Dr. Grossman describes her increasingly demanding schedule as a professor and administrator at the State University at Old Westbury as one reason she is not running again. “It’s a painful decision,” she said yesterday. “And I’m not saying to myself that this is the end. I want to stay involved.” She added that she has enormous confidence in the “new blood” on the East Hampton board, which now is entirely composed of members with no more than two years’ tenure.
Dr. Grossman said board members work well together and are committed, as a whole, to striving to attain excellence for the district. “We’re in good hands,” she said.
There are only two candidates for the two open seats this year. Liz Pucci, who was elected to the board when Stephen Talmage resigned after last year’s annual meeting, submitted a candidacy packet and will retain her seat. Christina DeSanti has also applied, and is unchallenged.
“I have two children in the district,” Ms. DeSanti said on Monday. Ms. DeSanti runs Dreesen’s Catering in East Hampton with her husband, Rudy, and holds a bachelor’s of science degree in business management. “And I’ve always been very active in the PTAs. I’m on the John Marshall site base committee and am very involved in the schools at the building level.”

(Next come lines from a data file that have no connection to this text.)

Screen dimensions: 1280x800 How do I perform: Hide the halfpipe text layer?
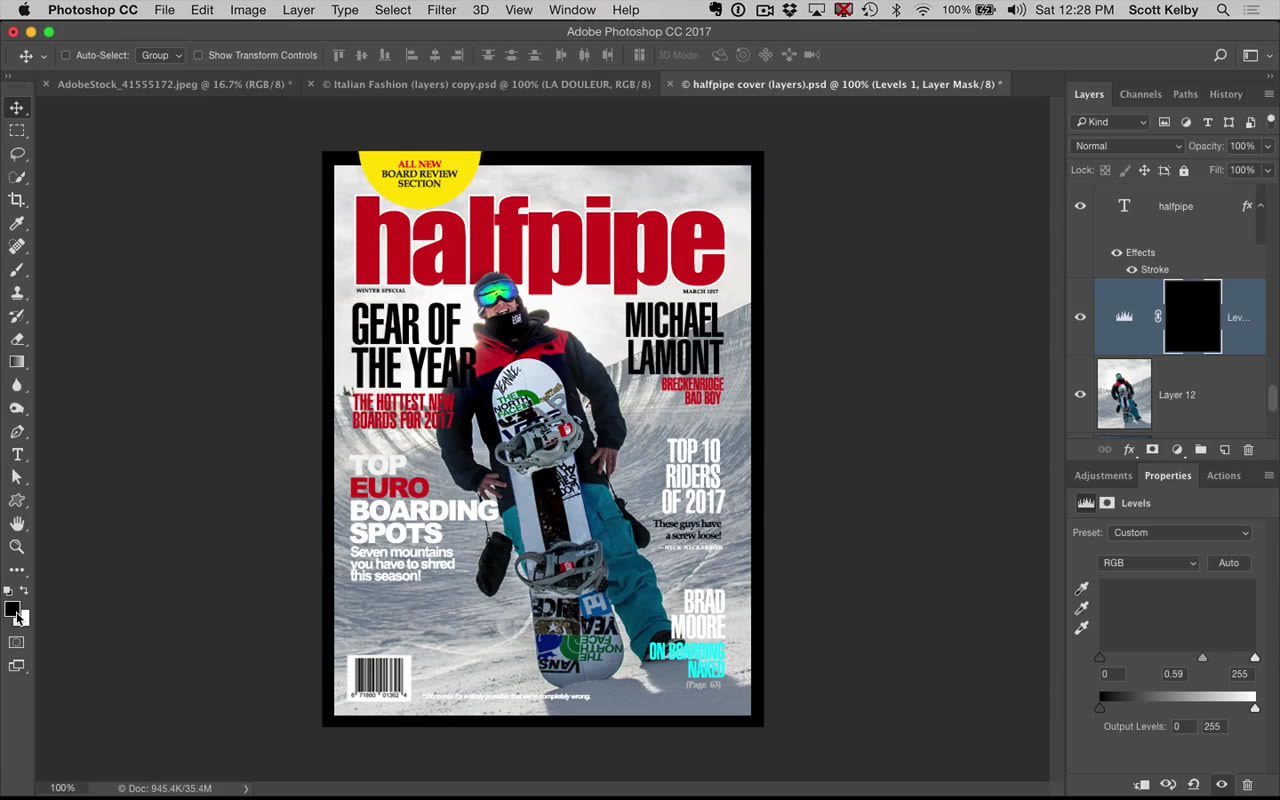tap(1080, 206)
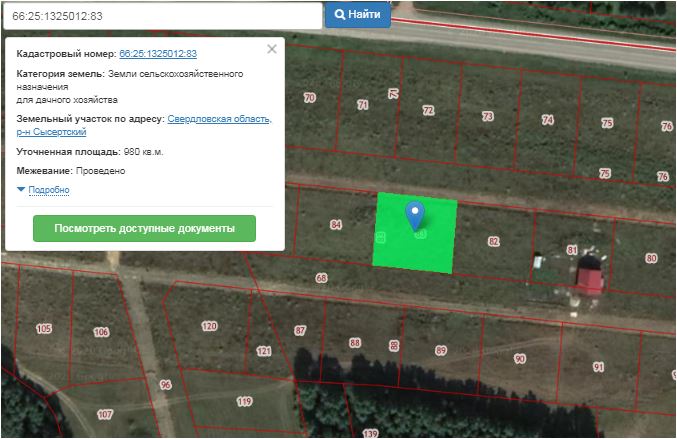Select parcel number 119 near the forest
Image resolution: width=677 pixels, height=439 pixels.
(244, 401)
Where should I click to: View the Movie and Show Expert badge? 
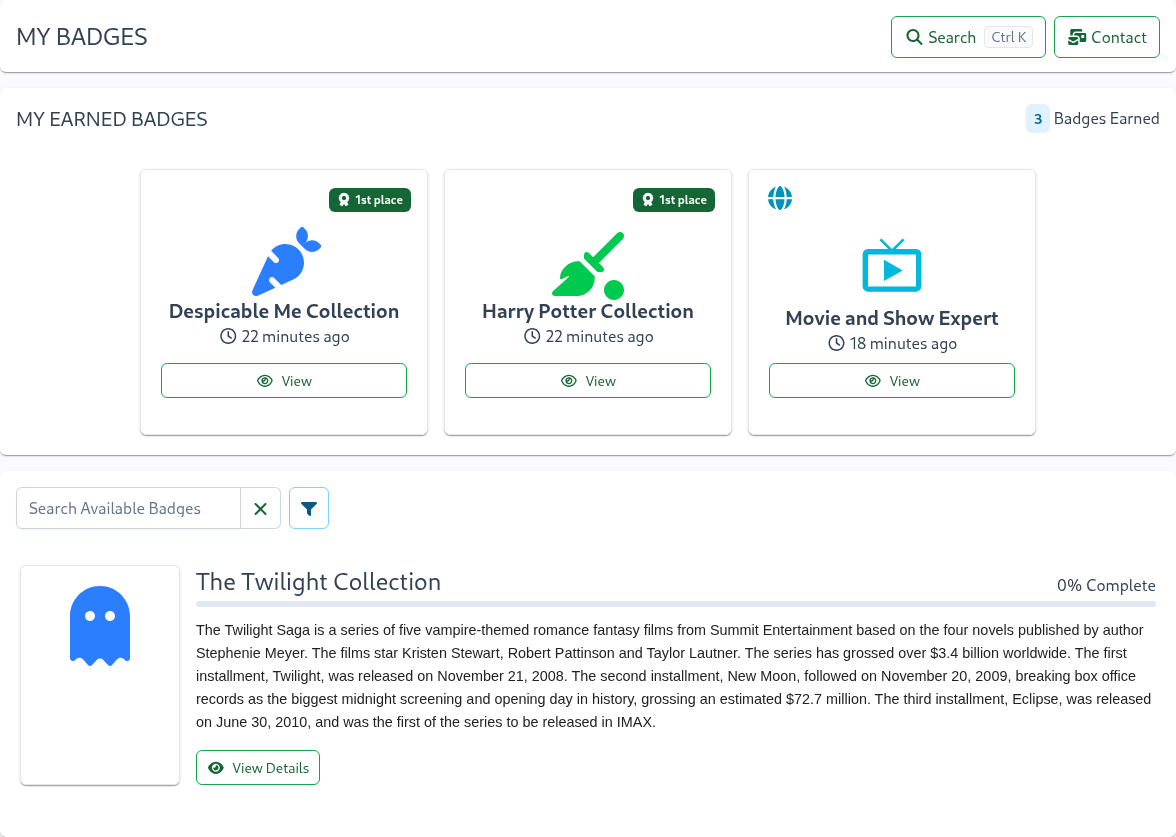point(892,381)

But, she said, the larger issues affecting the district, like the 2-percent tax levy cap — made her want to step up to the plate. “I give the current board a lot of credit. They have successfully tackled a lot of important issues this year.”
“As a parent and taxpayer, I want to ensure that we maintain a strong curriculum in spite of budget constraints and put forth a responsible budget that meets the needs of our children and community,” she said.
In Springs, John B. Grant will run to retain his place on the board and Dennis Donatuti, a former principal of the John M. Marshall Elementary School, is running against him. Mr. Donatuti is a frequent and vocal attendee of Springs School Board meetings.
Mary Lownes of Amagansett is vying to keep the seat she has held for 10 years, with Rona Klopman, former chairwoman of the Amagansett Citizens Advisory Committee, running to unseat her.
The Montauk School District has only one seat expiring this year, since the terms on the board are for five years. Kelly White will retain her seat since she is running without opposition.
In Wainscott, David Eagan is running to retain his seat, and Kelly Anderson, a school parent, is running for the seat that was vacated when Iris Osborn was forced to resign in March.
Voters will be able to decide on the new candidates when the elections roll around May 15, the same day as the school budget vote.